Le détour par les États-Unis des années 1990 : découverte de l’origine historique de la grande consommation mondiale entre le 16e et le 18e siècle (1994)

Introduction

Le 7 février 2015, Kurt Andersen dans l’International New York Times publie un article avec une question : « quelle a été la meilleure décade de tous les temps aux États-Unis ? » et une réponse : « les années 1990 bien évidemment ». C’est l’ère Clinton. Il rappelle qu’au début des années 1990 presque personne n’avez entendu parler du Web, des moteurs de recherche, des téléphones mobiles, des ordinateurs portables ou des réseaux numériques.

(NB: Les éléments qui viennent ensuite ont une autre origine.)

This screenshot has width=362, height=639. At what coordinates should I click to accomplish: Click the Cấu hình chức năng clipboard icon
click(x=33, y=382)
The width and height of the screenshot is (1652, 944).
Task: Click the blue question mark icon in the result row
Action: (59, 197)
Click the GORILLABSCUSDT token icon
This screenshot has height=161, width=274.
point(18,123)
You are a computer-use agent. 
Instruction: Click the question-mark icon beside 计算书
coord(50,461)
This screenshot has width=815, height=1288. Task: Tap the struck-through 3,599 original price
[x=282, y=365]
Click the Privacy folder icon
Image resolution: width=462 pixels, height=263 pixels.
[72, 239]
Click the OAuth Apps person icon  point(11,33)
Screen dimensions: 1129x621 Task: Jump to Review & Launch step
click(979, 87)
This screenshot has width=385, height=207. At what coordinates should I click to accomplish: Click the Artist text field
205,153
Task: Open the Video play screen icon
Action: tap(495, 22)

À la fin des années 1990, tout le monde connaît tout cela et, ajoute Kurt Andersen, Steve Jobs revient chez Apple et permet sa renaissance. En même temps, presque personne n’est vraiment inquiet sur les émissions de carbone et le réchauffement de la planète (p. 9). C’est aussi le moment Starbucks, celui de l’arrivée d’un « excellent café dans toute l’Amérique », qui démarre avec cent points de vente au début des années 1990 pour atteindre 2000 à la fin de la décade. Aujourd’hui, il y a 13 000 Starbucks aux États-Unis.